See Moose - which looks pretty nice but isn't even trying to offer much above some OO syntactic sugar (nothing like a standardized collection / iterator interface, for example) on top of Class::MOP
This is because Moose is not trying to implement a standard library or collections framework, it is only trying to make OO nicer. And while I agree that a standard library is a good thing in theory, practice has shown that one size does not always fit all (see also - Ocaml's standard library, all the Java frameworks that have gotten traction in recent years, etc).
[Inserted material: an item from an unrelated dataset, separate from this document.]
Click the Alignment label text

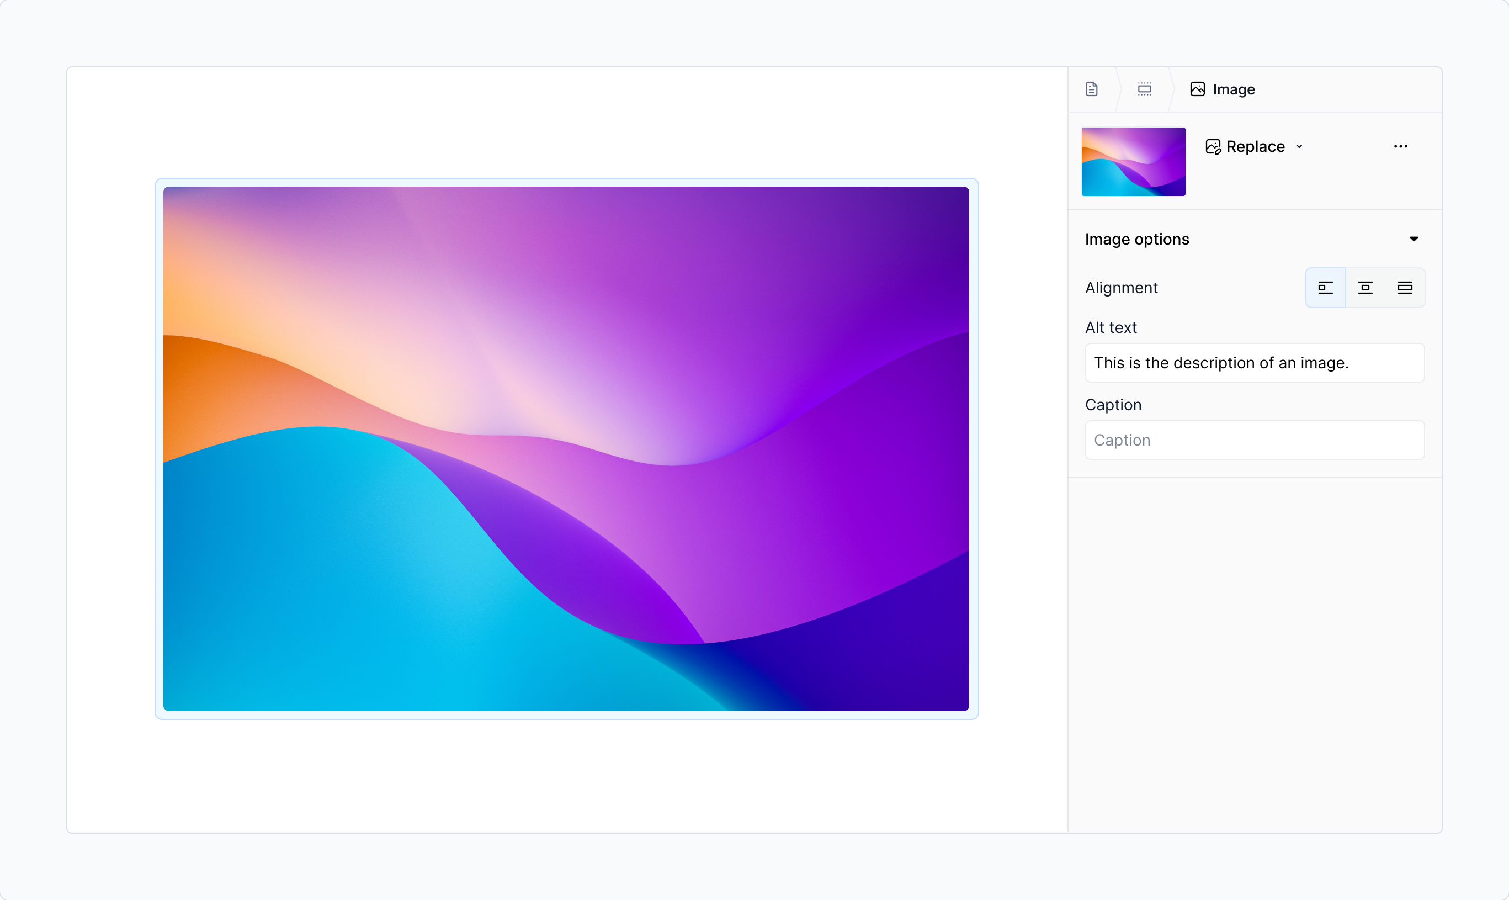point(1120,287)
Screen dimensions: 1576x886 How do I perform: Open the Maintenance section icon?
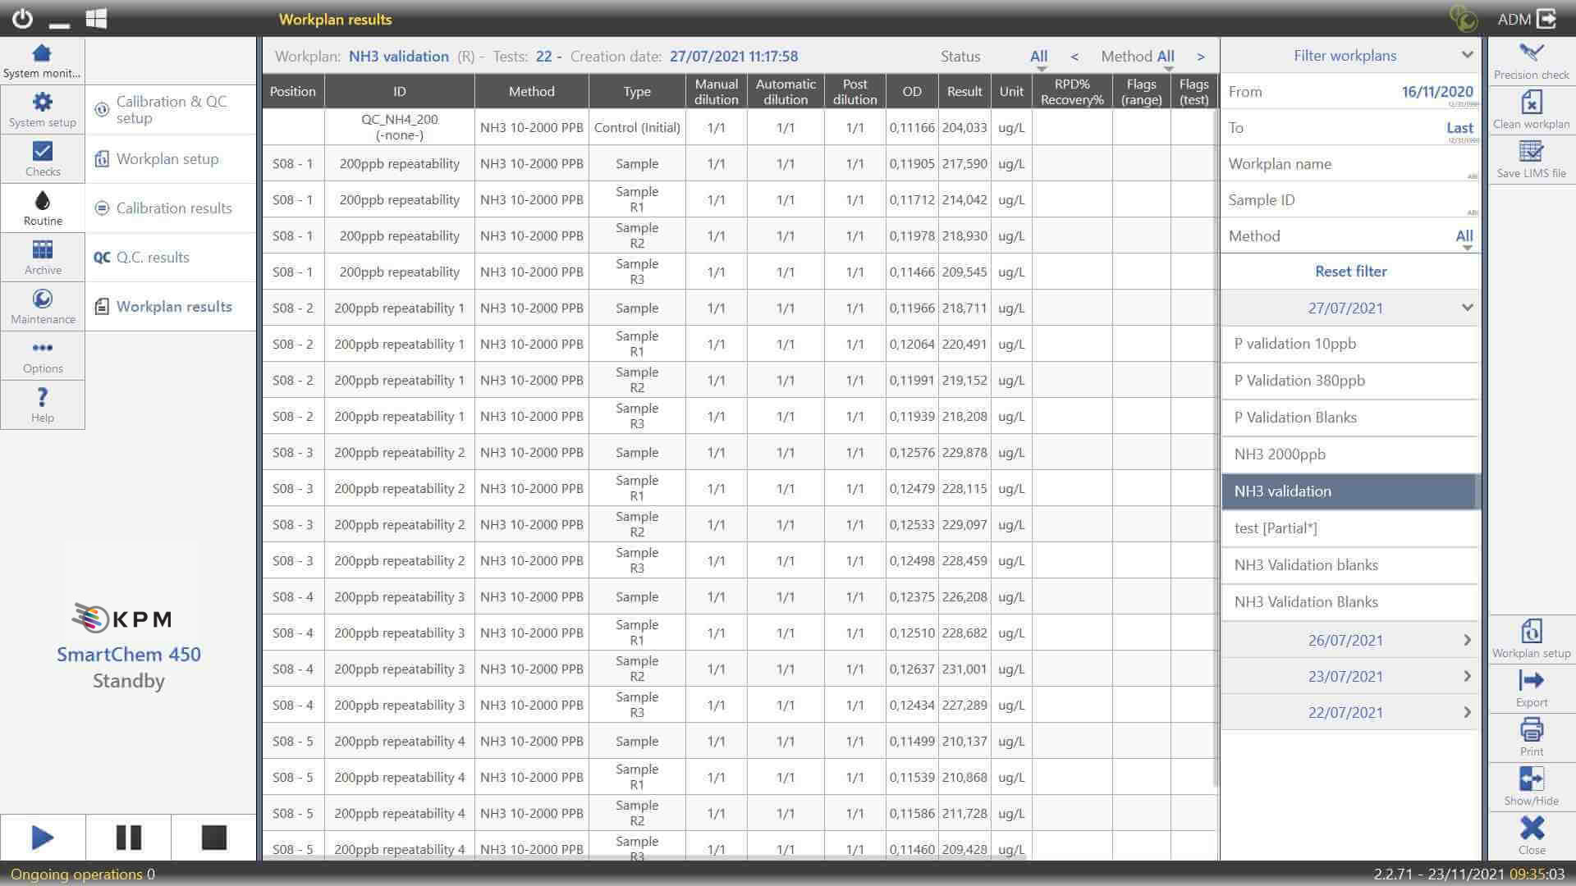tap(43, 299)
Perl is a community (for better or worse) of strongly opinionated people, getting people to agree on some "standard" would take forever (see also - Perl 6 RPC process).
The problem with doing that, is that you'll end up with a fancy OO framework that isn't used by 90% of the code out there, which means you won't be able to use much of it when you're interfacing with most CPAN modules.
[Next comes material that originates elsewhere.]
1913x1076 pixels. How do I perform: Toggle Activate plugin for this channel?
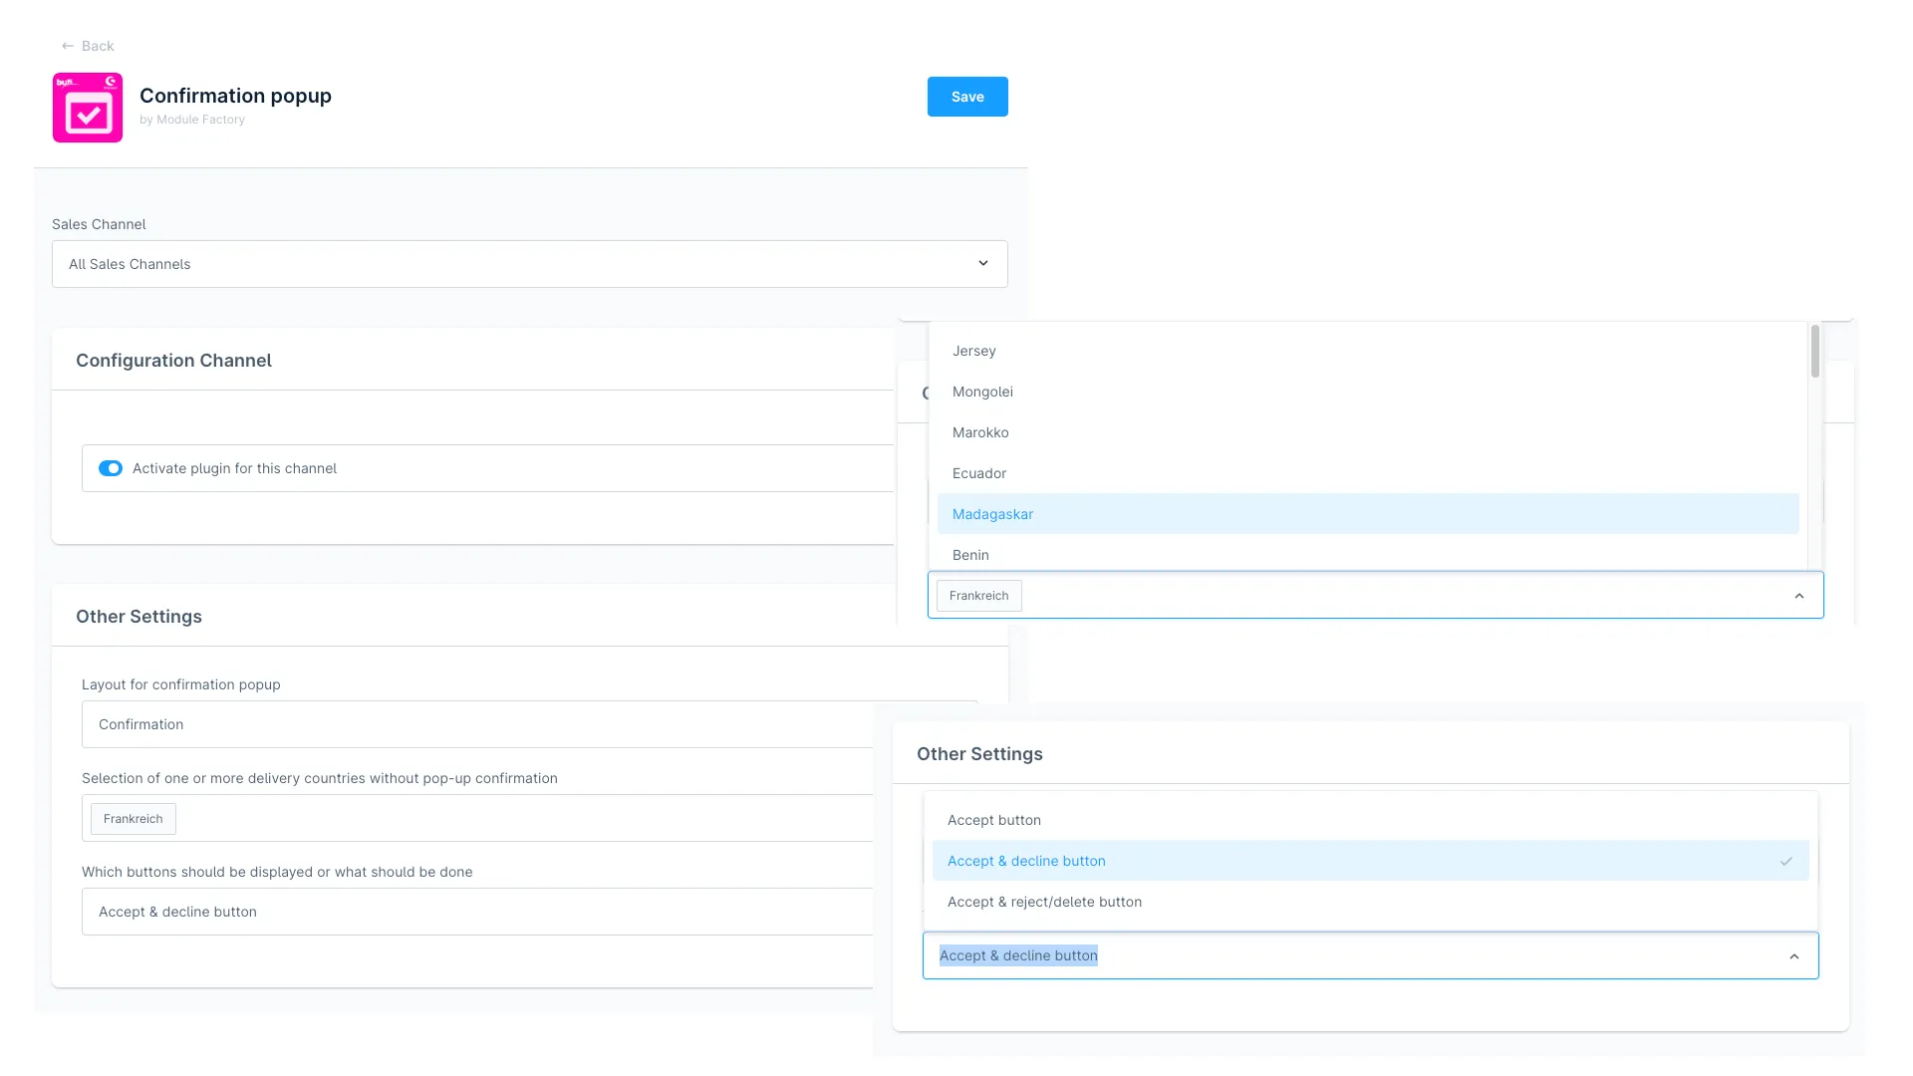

FWIW, Moose is built specifically to play nice with non-Moose CPAN modules and legacy non-Moose code (I have several partially Moosified apps in production). Moose would be absolutely useless IMO if it forced you to re-write everything in Moose and that was one of it's key design goals (otherwise $work would have probably just switched to Ruby or Python).
In languages like ruby & perl, OO is such a common need that the basic interface and conventions just HAVE to be worked out by the standard library,
I disagree with you here in regards to Perl. In Ruby they had to create a "standard library" of classes (Array, etc) because "Everything is an Object", whereas in Perl you could consider the standard library to be built-in (non-OO) arrays, hashes, scalars and the functions that operate on them.